Georgetown cancels controversial loop road

Photo by Google maps
The shuttle route from the Georgetown University campus to M Street
The shuttle route from the Georgetown University campus to M Street

Responding to objections of many nearby residents and Ward 3 Councilmember Mary Cheh, Georgetown University announced on Monday that it was canceling its planned “loop road” bus turnaround at the west end of campus adjacent to National Park Service land.

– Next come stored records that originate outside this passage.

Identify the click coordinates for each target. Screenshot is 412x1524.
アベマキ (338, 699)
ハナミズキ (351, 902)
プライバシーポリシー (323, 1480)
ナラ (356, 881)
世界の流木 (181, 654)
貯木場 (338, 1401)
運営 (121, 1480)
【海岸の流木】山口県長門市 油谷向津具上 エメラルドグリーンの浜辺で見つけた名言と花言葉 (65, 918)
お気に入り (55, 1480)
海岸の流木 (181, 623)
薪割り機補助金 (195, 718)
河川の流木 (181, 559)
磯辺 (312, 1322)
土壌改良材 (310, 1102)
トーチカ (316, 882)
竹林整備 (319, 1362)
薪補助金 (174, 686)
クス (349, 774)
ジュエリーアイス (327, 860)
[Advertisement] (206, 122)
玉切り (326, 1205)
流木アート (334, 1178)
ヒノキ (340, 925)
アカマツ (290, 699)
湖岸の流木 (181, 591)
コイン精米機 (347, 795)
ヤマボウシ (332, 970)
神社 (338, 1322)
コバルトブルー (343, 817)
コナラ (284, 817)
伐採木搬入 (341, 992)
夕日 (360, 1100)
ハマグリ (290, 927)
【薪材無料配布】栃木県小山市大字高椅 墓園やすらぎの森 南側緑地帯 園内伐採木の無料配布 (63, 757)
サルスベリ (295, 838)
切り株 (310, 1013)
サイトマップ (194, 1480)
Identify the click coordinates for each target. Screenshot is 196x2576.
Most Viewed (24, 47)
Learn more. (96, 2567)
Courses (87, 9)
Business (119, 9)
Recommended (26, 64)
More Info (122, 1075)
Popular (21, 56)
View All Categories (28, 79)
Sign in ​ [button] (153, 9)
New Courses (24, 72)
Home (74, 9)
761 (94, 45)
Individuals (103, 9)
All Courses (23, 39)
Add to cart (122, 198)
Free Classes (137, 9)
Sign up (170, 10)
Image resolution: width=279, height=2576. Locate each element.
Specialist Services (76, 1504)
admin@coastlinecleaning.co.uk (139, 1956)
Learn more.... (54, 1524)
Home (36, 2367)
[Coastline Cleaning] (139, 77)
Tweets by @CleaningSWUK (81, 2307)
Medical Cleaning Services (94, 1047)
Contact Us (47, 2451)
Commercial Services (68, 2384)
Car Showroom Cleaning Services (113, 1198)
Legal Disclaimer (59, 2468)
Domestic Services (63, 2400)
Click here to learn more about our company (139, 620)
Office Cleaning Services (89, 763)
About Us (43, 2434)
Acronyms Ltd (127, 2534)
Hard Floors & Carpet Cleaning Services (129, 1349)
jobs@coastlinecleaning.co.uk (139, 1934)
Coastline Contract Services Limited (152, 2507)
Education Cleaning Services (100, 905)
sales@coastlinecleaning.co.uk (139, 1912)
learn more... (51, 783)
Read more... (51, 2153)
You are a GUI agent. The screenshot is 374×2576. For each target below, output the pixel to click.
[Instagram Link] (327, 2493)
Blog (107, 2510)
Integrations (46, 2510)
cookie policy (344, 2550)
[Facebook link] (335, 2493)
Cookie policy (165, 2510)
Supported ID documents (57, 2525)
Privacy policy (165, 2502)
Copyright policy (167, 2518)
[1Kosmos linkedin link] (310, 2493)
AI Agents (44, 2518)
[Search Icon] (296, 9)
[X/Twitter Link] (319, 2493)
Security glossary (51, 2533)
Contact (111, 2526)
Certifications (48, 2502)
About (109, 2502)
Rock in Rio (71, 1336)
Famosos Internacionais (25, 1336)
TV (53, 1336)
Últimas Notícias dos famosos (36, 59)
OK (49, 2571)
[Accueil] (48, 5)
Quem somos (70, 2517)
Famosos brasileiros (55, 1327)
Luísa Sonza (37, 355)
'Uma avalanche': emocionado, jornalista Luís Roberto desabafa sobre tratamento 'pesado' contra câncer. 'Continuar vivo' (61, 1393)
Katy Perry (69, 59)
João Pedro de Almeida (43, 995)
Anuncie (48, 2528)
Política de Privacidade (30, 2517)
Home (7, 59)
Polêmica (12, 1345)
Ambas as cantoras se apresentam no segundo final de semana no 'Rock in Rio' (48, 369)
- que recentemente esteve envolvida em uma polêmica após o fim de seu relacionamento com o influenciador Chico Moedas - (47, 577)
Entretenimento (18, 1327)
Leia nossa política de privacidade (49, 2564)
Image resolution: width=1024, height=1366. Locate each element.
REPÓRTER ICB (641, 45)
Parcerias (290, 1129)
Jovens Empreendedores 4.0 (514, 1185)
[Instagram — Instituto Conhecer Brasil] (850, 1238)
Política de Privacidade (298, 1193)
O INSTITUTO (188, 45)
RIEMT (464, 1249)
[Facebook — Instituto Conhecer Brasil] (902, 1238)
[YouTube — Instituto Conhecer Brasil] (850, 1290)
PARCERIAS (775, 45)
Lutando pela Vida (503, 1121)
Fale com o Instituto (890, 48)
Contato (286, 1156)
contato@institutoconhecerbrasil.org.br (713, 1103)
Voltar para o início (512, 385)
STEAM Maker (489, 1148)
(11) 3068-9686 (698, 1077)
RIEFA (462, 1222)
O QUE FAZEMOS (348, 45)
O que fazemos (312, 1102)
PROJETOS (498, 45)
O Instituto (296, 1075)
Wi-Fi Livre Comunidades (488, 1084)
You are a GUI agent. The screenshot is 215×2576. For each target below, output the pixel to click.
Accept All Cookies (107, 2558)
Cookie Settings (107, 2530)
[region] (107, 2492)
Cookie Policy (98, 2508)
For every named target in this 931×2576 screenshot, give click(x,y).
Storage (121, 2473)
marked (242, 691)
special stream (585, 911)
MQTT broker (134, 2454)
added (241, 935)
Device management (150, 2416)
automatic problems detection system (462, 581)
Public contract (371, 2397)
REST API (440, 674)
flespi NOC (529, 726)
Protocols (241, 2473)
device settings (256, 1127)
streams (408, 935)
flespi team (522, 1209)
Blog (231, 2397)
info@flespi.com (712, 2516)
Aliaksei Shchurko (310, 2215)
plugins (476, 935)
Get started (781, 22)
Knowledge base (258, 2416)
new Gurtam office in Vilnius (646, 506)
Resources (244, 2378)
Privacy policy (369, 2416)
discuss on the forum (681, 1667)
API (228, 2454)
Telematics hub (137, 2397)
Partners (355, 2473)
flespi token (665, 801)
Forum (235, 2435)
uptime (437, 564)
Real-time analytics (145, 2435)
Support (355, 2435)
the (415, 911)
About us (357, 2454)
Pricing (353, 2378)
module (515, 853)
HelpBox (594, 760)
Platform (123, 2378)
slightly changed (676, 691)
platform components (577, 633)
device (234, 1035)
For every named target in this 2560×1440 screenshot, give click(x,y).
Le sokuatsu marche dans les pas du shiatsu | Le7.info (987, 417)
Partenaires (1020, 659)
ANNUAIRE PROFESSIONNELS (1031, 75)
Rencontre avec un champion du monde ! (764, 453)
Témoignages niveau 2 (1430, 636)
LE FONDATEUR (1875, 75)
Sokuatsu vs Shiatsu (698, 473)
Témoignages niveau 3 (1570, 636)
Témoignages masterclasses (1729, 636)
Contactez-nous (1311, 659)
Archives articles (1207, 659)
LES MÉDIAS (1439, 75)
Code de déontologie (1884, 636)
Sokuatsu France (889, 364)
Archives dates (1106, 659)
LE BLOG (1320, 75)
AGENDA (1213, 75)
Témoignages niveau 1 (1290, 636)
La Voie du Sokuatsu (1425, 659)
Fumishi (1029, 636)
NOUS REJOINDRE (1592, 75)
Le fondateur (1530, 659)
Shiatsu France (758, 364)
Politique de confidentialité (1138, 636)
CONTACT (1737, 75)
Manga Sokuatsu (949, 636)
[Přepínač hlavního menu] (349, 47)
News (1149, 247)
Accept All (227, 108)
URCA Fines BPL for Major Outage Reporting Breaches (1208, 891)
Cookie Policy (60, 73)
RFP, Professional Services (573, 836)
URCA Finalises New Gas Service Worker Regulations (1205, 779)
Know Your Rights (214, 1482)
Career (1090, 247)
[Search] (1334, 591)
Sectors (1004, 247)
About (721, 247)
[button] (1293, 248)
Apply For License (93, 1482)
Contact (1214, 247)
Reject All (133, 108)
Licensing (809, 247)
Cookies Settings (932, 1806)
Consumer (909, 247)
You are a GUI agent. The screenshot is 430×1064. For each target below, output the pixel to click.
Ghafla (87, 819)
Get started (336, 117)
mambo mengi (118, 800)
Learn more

The road had become one of the main points of contention between neighbors, especially in Foxhall, and the University as debate proceed over the University's proposed 10-year campus plan.

Councilmember Mary Cheh testifies on the Georgetown Campus Plan (Photo by: The Georgetown Dish) Councilmember Mary Cheh testifies on the Georgetown Campus Plan
“We heard the concerns of our neighbors," said Stacy Kerr, the University's new Assistant Vice President of Communications. "We take them very seriously, and we're making improvements that respond to those concerns."

The University also rolled out a series of new measures designed to reduce noise and trash in surrounding neighborhoods. Its new M Street shuttle bus, which ferries students from the campus to Georgetown's nightlife via Canal Road, has transported over 3200 students since the service started at the beginning of the school year, Kerr said. The shuttle service is designed to reduce late-night noise near Campus by revelers walking to and from Georgetown nightlife. 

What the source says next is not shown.